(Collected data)
=== Section Start ===
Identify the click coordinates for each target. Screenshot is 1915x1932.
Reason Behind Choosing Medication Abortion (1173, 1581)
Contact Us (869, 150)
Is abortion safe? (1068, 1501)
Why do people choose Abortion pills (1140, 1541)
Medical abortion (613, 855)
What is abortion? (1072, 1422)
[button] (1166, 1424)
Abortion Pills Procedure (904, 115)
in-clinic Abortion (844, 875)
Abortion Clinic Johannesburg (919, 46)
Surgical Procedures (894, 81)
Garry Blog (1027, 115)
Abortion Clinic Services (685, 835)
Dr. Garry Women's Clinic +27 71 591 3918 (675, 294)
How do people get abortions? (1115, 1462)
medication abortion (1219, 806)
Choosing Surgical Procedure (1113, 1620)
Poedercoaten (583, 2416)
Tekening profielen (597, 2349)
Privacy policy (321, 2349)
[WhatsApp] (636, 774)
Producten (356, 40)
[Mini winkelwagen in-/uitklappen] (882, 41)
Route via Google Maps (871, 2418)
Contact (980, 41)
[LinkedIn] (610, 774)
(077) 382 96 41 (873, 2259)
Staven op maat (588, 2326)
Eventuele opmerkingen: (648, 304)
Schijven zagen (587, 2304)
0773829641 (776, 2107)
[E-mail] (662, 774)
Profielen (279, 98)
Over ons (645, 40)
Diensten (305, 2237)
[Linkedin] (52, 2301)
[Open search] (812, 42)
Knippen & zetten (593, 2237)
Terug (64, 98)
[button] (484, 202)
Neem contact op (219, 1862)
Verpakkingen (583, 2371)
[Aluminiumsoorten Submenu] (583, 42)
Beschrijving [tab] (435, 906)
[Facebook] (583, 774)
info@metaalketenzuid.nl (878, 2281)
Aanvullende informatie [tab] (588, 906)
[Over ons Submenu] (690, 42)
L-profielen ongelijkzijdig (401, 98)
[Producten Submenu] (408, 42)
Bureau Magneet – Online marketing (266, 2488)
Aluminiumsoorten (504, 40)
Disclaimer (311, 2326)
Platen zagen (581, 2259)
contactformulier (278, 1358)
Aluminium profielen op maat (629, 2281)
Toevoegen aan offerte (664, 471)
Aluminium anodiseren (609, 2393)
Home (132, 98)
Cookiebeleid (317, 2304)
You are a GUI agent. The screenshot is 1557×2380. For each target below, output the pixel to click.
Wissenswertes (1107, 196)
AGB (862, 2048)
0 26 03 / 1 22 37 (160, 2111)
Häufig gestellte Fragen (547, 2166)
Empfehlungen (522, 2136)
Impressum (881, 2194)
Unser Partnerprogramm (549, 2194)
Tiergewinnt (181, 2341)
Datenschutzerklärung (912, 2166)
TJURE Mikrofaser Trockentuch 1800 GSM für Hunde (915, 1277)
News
=== Section End ===
• **WHAT TO WORK ON**: Return only the lines between the one holding "Surgical Procedures (894, 81)" and the one holding "Privacy policy (321, 2349)", inclusive, exactly as they appear above.

• **TASK RESPONSE**:
Surgical Procedures (894, 81)
Garry Blog (1027, 115)
Abortion Clinic Services (685, 835)
Dr. Garry Women's Clinic +27 71 591 3918 (675, 294)
How do people get abortions? (1115, 1462)
medication abortion (1219, 806)
Choosing Surgical Procedure (1113, 1620)
Poedercoaten (583, 2416)
Tekening profielen (597, 2349)
Privacy policy (321, 2349)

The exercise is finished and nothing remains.